Indian startups and investors warm up to domestic IPOs

It’s on Tuesday morning. 15 May. While the entire nation has its eyes glued to news channels, waiting for the outcome of the Karnataka elections, there is a listing ceremony going on in the NSE auditorium in Mumbai. On the face of it, there’s nothing exceptional about it.

E2E Networks, a Haryana-based cloud computing startup, gets listed on the NSE Emerge platform, becoming the second venture capital-backed company to do so this month. The first, Pune-based SoftTech Engineers, a software company that caters to the architecture, engineering, and construction (AEC) verticals, was listed on 11 May.

The public listing of the firms

In the midst of commotion caused by Walmart’s acquisition of Flipkart and the state election in Karnataka, the story of these two small-ticket initial public offerings (IPOs) didn’t get much attention. The public listing of E2E and SoftTech, each with an issue size of around Rs 22 crore (~$3.23 million), were infinitesimally small relative to Flipkart’s Rs 100,000 crore (~$16 billion) deal but they are probably just as important to the Indian startup ecosystem.

These listings, the first of their kind, are a harbinger of a new kind of startup exit.

The small and medium enterprises (SME) exchange is a dedicated platform that allows the listing of small and medium companies who, otherwise, find it difficult to get listed on India’s main exchanges— the National Stock Exchange (NSE) and Bombay Stock Exchange (BSE). The stringent rules set by the market regulator Sebi for public listings in India makes it impossible for SMEs to have an IPO. As a solution, Sebi introduced two platforms on BSE and NSE in 2012, called BSE SME and Emerge, respectively. Both of them are tailor-made for the listing of SMEs, with relaxed norms in terms of net-worth and profitability requirements.

E2E and Softech are exceptions. “While the number of IPOs has grown on these SME platforms, none of them have been venture-backed, and last week, we had two companies who managed to go public,” said Arun Natarajan, founder of Venture Intelligence. “This is significant as it is a very welcome alternative route for exits and liquidity to the investors, and to some extent, to the founders.”

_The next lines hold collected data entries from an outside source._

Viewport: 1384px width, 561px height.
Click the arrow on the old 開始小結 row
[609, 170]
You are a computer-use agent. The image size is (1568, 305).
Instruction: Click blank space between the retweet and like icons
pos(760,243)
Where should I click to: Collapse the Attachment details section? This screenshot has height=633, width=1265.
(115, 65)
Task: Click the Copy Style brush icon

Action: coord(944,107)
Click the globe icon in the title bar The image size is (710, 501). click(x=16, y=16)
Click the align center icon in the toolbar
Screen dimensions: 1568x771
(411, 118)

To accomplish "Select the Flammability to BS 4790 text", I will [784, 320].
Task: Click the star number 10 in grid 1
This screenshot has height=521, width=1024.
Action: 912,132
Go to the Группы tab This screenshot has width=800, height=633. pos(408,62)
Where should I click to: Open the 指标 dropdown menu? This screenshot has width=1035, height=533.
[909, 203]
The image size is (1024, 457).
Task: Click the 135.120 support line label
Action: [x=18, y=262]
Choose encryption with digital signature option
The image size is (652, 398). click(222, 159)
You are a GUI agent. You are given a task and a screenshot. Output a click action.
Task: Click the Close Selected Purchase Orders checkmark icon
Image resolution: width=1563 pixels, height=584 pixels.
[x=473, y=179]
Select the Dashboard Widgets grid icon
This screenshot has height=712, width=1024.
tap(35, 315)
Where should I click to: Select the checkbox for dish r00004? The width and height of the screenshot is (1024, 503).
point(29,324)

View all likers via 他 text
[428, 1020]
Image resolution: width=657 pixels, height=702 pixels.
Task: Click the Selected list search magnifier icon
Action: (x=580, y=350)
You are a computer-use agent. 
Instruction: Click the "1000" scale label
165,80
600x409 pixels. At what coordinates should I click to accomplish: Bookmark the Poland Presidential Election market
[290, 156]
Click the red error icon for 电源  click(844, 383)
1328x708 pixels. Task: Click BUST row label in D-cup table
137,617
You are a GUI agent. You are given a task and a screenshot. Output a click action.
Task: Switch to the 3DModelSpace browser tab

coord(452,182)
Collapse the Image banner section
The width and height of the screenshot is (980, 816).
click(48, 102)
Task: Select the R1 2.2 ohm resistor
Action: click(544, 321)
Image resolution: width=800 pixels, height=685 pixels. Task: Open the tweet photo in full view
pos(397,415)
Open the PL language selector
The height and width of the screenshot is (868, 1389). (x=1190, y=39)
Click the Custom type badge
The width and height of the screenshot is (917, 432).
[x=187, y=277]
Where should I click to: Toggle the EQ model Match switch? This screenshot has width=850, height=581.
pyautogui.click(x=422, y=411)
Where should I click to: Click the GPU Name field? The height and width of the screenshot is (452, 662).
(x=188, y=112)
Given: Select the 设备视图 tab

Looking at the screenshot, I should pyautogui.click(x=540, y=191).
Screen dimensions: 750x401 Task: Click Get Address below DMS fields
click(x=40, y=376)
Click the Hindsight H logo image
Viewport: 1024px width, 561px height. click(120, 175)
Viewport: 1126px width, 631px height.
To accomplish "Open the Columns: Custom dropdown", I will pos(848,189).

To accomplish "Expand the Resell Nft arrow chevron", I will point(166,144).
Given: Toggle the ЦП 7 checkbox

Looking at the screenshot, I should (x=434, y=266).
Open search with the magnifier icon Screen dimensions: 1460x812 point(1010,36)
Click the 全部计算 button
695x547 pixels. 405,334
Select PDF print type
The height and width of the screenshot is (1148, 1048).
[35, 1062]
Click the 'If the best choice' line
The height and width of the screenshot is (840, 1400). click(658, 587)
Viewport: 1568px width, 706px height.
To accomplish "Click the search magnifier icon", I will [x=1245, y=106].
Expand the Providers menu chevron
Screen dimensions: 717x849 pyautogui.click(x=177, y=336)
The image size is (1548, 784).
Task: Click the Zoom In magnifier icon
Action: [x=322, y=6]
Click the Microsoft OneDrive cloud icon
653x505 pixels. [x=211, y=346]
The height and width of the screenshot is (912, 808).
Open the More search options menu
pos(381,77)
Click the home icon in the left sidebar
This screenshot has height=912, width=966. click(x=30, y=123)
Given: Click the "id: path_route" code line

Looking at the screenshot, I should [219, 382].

But exactly how significant is it? E2E’s IPO got oversubscribed 70X, and against an issue price of Rs 57/share ($0.84), the stock listed at Rs 85/share ($1.25) on 15 May—a 56.5% listing gain. This hasn’t gone unnoticed. The chatter is that many VCs and startup founders are looking at these platforms as an alternative route for exits and raising capital. “You need one entrepreneur, one firm to drive something like this. It really shows that fantastic value can be created on these exchanges and the fact that it was oversubscribed shows a lot of confidence,” says Sasha Mirchandani, Managing Director and Founder of Kae Capital.

The cut-off

It’s important to note that public offerings of tech startups are hard to come by in India. But getting tech companies to list in India has been an idea in the works for a while. Sebi had come up with the institutional trading platform (ITP), which was supposed to be a window to the exchanges where biotech, e-commerce, and other tech-based startups could list.

But it didn’t fly.

Sebi had made sure that only institutional investors and high net-worth individuals (HNIs) could invest in startups through the ITP route. The minimum application requirement for participation in these IPOs was set at Rs 10 lakh (~$14,665) ensuring that retail investors didn’t get to participate in them. Needless to say, it proved to be a non-starter. ITP failed in providing Indian promoters and private equity investors an option to exit from startups through public offerings.

“It has been tough for early VCs to get exits in India, even if we were getting some exits, the quantum was not big enough and the big ones were few and far between,” says Ashish Fafadia, CFO, Blume Ventures. “Until 2015, local players were still in the zone where they were doing a ‘make’ vs ‘buy’ decision, hence exits through acquisitions from big domestic firms were hard to come by,” he adds.